A customer recently called saying his Belt Hog Sheave Alignment Tool was out of calibration. He stated that when he placed the Belt Hog lasers in the sheave grooves, they showed a slight amount of misalignment. However, when he rotated the lasers 180 degrees to check, there was a variance of 3mm (0.118”).
While this amount is small, I thought it should have been closer. So, I did a little math to see if I could figure out his problem.
- The distance between the Belt Hog lasers was 3 feet.
- The contact surface of the Belt Hog is 0.750” (the tops of the sheaves).
- The variance was 0.118” (3mm).
Across the 3-foot span, this 0.118” (3mm) variance is 0.183 degrees, or 0 degrees, 10.98 minutes.
Not very much, from the degree of precision necessary to align sheaves/belts, but not as close as I was expecting.
I did a little more math, to see how much variance would be required across 0.75” to cause a variance of 0.183 degrees.
0.0023” – that is a pretty small number!
So, I dug a little further.
I mounted my Belt Hog in a vise on a surface plate and used a dial indicator to measure any surface flaws on the magnetic rails (the parts that hold the Belt Hog onto the sheaves).

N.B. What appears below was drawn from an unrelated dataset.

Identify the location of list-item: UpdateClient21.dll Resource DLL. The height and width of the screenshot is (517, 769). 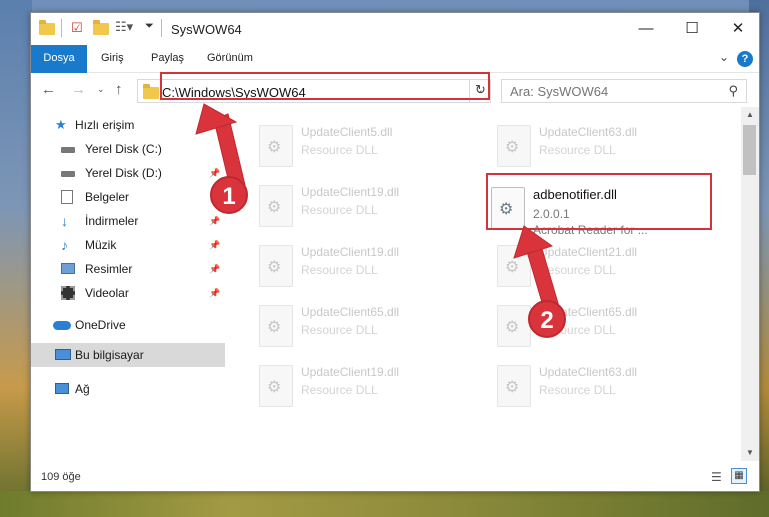
(608, 269).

Mine were a little beat up, from using them. I found the worst “dent” was about 0.003”.
This is more than enough to cause a variance similar to what the customer was having. I stoned the surface three strokes with an oilstone and reduced the surface variations to less than 0.001” and I recommended the customer to do the same.
Back to the customer’s perceived problem. There were two separate things:
- The degree of repeatability: That was corrected by stoning the burrs from the contact surfaces of the Belt Hog in question.

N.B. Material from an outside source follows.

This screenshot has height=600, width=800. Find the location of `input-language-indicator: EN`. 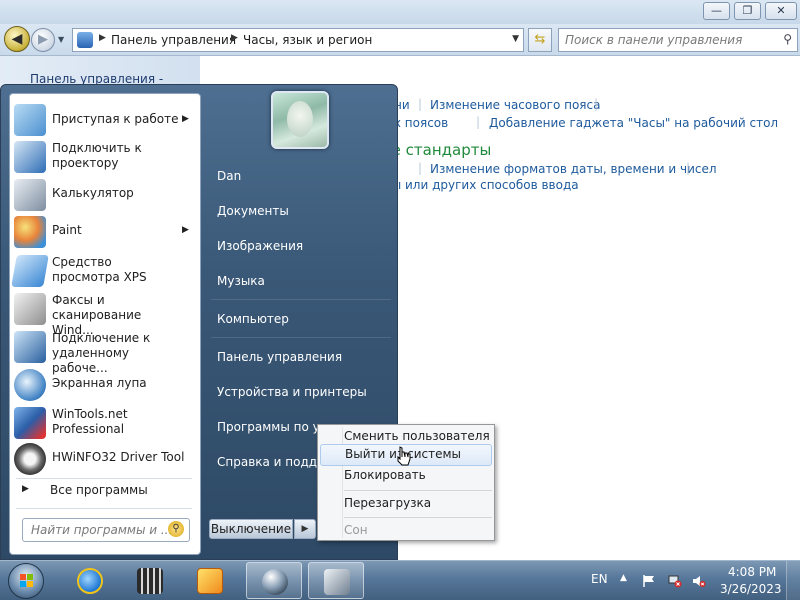

input-language-indicator: EN is located at coordinates (600, 579).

- Expectation of what is an “in tolerance” sheave alignment: His expectation was zero. “Zero” would be difficult and is unnecessary. The typical sheave alignment tolerance for V-belts is 1/16” per foot between shaft centers.
NOTE: the typical alignment tolerance for V-belt sheaves is 0.5 degrees, per most sheave manufacturer’s recommendations, but that is hard to measure. We teach aligning them to 1/16” per foot (or less) between shaft centers.